Kobo Touch review: Kobo Touch

You can also look up words in the built-in dictionary by holding your finger on a word. Furthermore, the scheme for highlighting passages is arguably easier to use than the highlighting feature on the Nook.

So now that we've gone through the upsides, what are the downsides? Well, in a word: polish. The Kobo Touch Edition just doesn't have the slick interfaces and navigational cues found on the Nook Touch (or Nook Color) and the Kindle. The "home" screen looks a little blah, and though it's simply laid out, it just doesn't seem inviting.

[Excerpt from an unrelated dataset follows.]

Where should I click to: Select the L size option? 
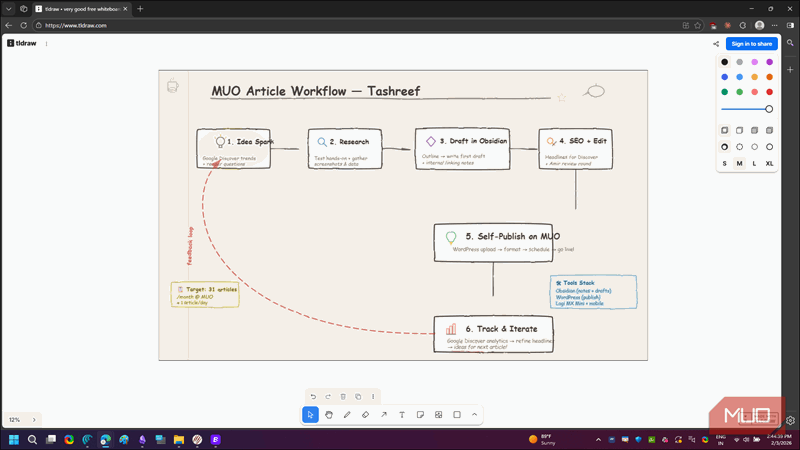click(x=754, y=163)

In terms of the actual reading experience, there isn't a whole lot of difference between the Kobo Touch Edition and the Nook Touch, with Kobo, like Barnes & Noble, reducing the amount of "flashing" between page turns. As it stands, you get a flash or total screen refresh every five pages or so instead of every page. The Kobo has no hard buttons for turning pages; you simply tap the right or left side of the screen to page forward or back (you can also swipe to turn a page). There's some faint ghosting of words and images, but it's not too bothersome.

The Kobo interface is serviceable, but it lacks pizzazz.

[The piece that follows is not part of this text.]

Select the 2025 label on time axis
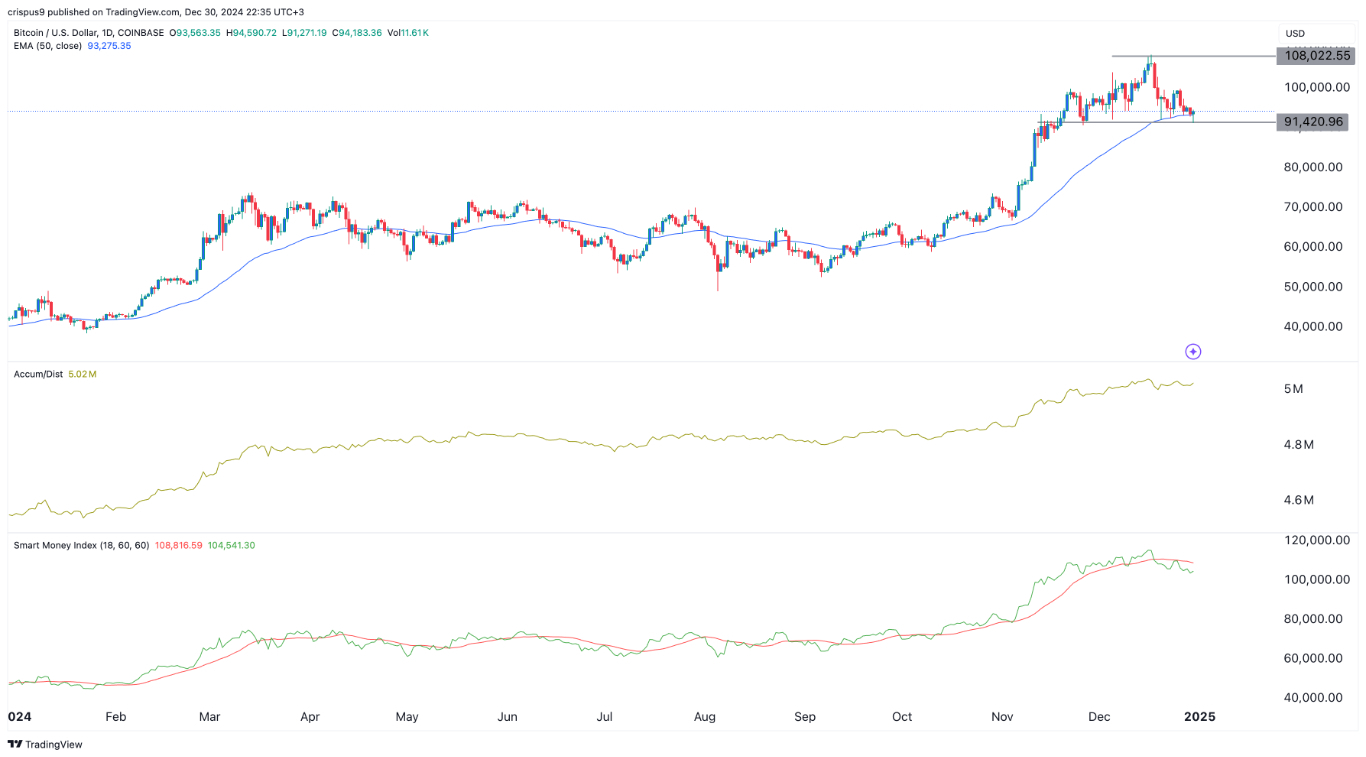Screen dimensions: 1366x757 [1198, 717]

Overall, the touch screen is responsive and works well. But right now the Nook just feels a little zippier, especially when it comes to doing things like accessing the e-readers' respective online e-book stores. We did see an earlier build of the software for this unit, and Kobo has already made some good advances, so we do expect to see some performance improvements over time. Of course, Barnes & Noble will also be tweaking the Nook's firmware going forward and making its own improvements.

As for battery life, Kobo says you can get more than a month's worth of use (without turning on wireless) before having to recharge. That's based on about 30 minutes of reading a day.

Both the Kindle and Nook are rated at up to two months of e-reading time with the wireless turned off (yes, the Wi-Fi is the biggest battery drain). We're still testing the battery life on the Kobo, but our impressions after a few days of use are that it does trickle very slowly rather than drain.

All in all, Kobo has come a long way from its original e-readers, which looked and felt pretty generic. There's still a little bit of that lingering, especially in the interface, but the Kobo Touch Edition is a substantial improvement over its predecessors, and Kobo has definitely refined the design to the point where it now has some character and is pleasing to the eye (the quilted back is also pleasing to the touch).

Some folks may not care all that much about snazzy interfaces, but that slickness factor is ultimately where this Kobo falls short of the competition. And that doesn't just include the UI, navigation, and overall smoothness when operating the device. Kobo's e-book store and shopping experience isn't as robust as what Amazon and Barnes & Noble have to offer (Amazon's Kindle Store remains the best, though Barnes & Noble has been working hard to catch up). And that shopping experience is fast becoming the most important feature--and biggest differentiator--for e-readers.

Despite its shortcomings, the Kobo is a good deal at $129.99. Sure, we'd like to see it at $99, but at least it's $10 cheaper than the Nook, and Kobo throws in a $10 gift card (as of this writing). In the end, this is a solid e-reader that has the potential to get better. We recommend it with a few reservations.